A Redação
Goiânia – O romance “Terras Submersas” (editora Mondru, 168 págs.), livro de estreia do mineiro Lincoln de Barros, expõe a perversidade da expropriação de comunidades inteiras em nome de grandes obras públicas. Ambientada na região da Usina Hidrelétrica de Cana Brava, entre os municípios de Minaçu e Cavalcante (GO), a narrativa escancara a negligência com que moradores e trabalhadores das áreas alagadas foram tratados.
Misturando ficção e relatos reais, o autor constrói um romance contundente que indigna ao retratar injustiças sociais pouco visibilizadas no país. Para Lincoln, o livro aborda uma forma agressiva de expansão recorrente no Brasil: “Temos como exemplos recentes as tragédias de Mariana e Brumadinho”, afirma, em referência aos rompimentos das barragens ocorridos em 2015 e 2019, respectivamente. Ao mesmo tempo, ressalta que a narrativa parte do ponto de vista de quem vivenciou as perdas práticas e simbólicas: “É a história contada por quem ainda não venceu — com ênfase nesse ainda”.
A obra nasce diretamente da trajetória profissional do autor. Lincoln foi auditor em um processo envolvendo a própria Hidrelétrica de Cana Brava, exercendo função semelhante à de seus personagens centrais. “A escrita foi desenvolvida a partir da documentação que guardei: registros de depoimentos, fotos e arquivos, além de pesquisa posterior sobre os acontecimentos”, revela.

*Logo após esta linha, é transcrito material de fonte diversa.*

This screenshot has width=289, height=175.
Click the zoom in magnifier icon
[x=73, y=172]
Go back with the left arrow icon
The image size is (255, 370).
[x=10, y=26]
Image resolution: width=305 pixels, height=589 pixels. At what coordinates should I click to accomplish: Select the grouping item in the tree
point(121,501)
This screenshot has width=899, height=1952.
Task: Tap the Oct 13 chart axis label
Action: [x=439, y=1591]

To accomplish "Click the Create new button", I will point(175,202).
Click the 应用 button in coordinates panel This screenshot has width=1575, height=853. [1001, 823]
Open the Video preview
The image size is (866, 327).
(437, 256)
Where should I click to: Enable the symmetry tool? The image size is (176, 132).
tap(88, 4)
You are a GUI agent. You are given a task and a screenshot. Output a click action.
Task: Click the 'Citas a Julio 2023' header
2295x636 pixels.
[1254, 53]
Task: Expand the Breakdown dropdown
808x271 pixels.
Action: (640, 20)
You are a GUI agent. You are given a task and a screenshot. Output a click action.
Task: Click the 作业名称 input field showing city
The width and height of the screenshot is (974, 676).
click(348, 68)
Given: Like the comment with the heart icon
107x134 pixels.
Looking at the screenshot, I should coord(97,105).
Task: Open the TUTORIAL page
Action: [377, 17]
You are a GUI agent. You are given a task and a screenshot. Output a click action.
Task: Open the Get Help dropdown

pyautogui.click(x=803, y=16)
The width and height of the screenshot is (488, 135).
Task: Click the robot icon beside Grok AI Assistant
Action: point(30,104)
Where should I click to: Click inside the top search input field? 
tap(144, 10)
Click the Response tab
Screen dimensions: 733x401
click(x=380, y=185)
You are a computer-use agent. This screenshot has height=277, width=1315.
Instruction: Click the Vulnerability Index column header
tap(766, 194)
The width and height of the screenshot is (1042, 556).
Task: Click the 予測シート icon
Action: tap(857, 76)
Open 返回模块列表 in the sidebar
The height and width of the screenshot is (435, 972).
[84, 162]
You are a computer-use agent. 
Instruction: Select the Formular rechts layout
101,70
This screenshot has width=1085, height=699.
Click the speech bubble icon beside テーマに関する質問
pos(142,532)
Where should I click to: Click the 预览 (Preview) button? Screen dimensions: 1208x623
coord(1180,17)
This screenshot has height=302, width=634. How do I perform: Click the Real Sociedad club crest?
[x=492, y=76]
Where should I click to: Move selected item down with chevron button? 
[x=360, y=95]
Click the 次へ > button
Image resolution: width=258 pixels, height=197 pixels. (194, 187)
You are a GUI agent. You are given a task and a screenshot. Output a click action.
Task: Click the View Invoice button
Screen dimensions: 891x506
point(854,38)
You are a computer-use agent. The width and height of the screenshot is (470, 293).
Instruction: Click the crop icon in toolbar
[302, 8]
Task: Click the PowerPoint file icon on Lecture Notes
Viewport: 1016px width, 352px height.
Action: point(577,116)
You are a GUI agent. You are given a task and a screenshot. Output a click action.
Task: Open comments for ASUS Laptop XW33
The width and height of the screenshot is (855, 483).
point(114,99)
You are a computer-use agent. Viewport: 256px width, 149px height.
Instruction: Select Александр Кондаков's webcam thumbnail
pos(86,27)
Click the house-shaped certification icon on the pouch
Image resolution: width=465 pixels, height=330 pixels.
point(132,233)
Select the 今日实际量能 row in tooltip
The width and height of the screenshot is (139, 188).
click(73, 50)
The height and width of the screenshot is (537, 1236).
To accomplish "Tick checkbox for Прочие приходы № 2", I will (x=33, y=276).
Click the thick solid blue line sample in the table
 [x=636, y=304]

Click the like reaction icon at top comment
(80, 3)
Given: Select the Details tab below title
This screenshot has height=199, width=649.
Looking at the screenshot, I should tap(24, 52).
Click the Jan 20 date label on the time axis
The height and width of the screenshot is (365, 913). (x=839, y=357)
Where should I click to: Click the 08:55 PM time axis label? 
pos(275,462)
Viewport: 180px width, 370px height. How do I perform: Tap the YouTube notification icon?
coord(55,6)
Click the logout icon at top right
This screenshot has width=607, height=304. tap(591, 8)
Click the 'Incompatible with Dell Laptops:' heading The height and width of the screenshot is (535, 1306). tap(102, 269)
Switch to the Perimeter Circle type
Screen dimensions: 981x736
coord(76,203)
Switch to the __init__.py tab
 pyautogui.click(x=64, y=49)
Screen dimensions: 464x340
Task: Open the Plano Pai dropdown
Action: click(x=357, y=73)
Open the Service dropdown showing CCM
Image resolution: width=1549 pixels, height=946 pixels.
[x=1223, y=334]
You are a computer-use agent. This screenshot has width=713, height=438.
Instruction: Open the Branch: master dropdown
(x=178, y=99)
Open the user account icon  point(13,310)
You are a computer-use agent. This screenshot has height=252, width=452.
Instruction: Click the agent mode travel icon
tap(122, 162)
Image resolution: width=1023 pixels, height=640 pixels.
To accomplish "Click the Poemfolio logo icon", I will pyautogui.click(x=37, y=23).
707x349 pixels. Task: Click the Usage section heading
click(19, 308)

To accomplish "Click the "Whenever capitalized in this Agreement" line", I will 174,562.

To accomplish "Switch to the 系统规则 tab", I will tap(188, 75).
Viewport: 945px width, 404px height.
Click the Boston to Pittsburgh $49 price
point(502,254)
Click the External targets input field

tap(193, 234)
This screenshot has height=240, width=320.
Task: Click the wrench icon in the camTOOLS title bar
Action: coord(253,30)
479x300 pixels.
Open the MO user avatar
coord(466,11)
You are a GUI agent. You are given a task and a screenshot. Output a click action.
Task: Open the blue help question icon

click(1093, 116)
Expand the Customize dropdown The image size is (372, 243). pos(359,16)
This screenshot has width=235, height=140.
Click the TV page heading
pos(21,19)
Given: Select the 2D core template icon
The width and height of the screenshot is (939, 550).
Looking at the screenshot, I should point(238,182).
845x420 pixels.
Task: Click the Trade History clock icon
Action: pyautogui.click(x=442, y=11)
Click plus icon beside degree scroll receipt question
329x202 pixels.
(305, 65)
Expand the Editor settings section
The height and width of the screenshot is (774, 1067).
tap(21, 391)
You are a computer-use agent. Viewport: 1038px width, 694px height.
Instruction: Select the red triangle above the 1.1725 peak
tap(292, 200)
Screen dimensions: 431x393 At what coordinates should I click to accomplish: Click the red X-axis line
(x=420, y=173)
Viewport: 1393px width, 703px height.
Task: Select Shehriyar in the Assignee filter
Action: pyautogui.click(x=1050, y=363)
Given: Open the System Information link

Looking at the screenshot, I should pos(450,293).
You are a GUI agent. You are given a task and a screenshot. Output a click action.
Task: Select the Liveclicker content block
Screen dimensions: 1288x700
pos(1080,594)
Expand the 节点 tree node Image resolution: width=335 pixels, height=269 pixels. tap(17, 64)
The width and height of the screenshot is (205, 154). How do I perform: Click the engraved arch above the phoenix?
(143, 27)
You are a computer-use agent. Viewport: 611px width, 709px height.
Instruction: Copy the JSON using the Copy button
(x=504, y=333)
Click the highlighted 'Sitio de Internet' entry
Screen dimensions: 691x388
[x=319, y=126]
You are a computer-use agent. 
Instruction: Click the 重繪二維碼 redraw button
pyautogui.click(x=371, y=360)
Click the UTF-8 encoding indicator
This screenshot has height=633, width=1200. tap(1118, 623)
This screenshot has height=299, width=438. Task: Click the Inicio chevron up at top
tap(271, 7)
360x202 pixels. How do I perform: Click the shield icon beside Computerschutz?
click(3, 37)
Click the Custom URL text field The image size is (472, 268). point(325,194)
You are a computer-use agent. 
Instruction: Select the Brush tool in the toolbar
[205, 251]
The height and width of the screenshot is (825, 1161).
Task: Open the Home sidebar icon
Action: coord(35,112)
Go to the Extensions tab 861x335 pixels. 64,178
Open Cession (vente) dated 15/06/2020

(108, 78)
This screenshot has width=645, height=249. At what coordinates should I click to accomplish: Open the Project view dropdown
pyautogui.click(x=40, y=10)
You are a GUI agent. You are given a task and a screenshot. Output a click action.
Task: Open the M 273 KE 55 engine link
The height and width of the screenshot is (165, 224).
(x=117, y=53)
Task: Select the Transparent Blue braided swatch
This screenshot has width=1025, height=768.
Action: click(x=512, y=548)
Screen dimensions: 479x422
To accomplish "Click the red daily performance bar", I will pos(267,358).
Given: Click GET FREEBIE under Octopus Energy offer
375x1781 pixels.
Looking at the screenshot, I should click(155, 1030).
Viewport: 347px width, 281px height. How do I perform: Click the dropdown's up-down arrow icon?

Dividido em nove capítulos, “Terras Submersas” tem início com a ocupação da sede de um banco, na capital federal, pelo Movimento dos Atingidos por Barragens (MAB). O protesto resulta na realização da Auditoria, o que leva os consultores a viajar até Goiás para apurar as denúncias do movimento. No processo, eles se deparam com a dimensão concreta da tragédia e com o descaso de empresas e órgãos oficiais frente aos impactos sociais e emocionais provocados pela construção da usina.